__Complete the following__.
1. List, in order, the steps the post on Cornell scoring records gives for reaching the complete scoring records.
2. Reproduce part of the post on Cornell scoring records. Begin at the words "There is a season-by-season" and stop after "a great reference.".

I've put up the full year by year scoring records for every Cornell player since 1957.
No doubt there will be MANY errors, but I hope everybody finds this a useful and entertaining resource.
Coming eventually: goaltending records.
Go to TBRW? -- link on the left panel of eLF, or http://spiritone.com/~kepler/tbrw
On TBRW, click the Players link on the left panel.
Select Complete Scoring from the Players index.
Have fun, and forward all corrections and comments to kepler@spiritone.com
Known issues:
(1) Yes, the field name is currently PI and not PIM.
bump
If the list of Cornell's record against each school we've ever played is on TBRW? anywhere, I haven't been able to find it. Pointers anyone?
> If the list of Cornell's record against each school we've ever played is on TBRW? anywhere, I haven't been able to find it. Pointers anyone?
There is a season-by-season list on the TBRW? Games link, and there are team-by-team records on TBRW's Hitchhiker's pages. Note that these disagree in certain places with the official Cornell totals. I'm willing to amend the records, but only if somebody can tell me where there are extra games. Note that my team-by-team lists are built from the official Cornell season records, so the disrepancy is in their records... I'm just the messanger.
Thanks again for keeping this up. It's a great reference.

__Data extract__.

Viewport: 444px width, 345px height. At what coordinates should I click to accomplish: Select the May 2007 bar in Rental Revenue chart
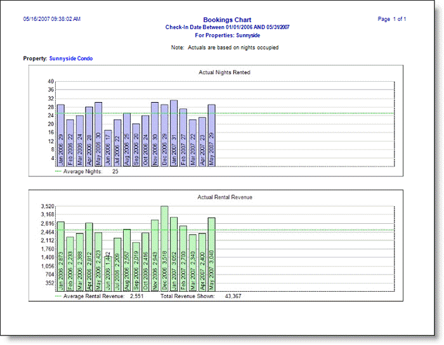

__Answers below__.
1.
1. Go to TBRW, using the link on the left panel of eLF or http://spiritone.com/~kepler/tbrw
2. On TBRW, click the Players link on the left panel.
3. Select Complete Scoring from the Players index.

2.
There is a season-by-season list on the TBRW? Games link, and there are team-by-team records on TBRW's Hitchhiker's pages. Note that these disagree in certain places with the official Cornell totals. I'm willing to amend the records, but only if somebody can tell me where there are extra games. Note that my team-by-team lists are built from the official Cornell season records, so the disrepancy is in their records... I'm just the messanger.
Thanks again for keeping this up. It's a great reference.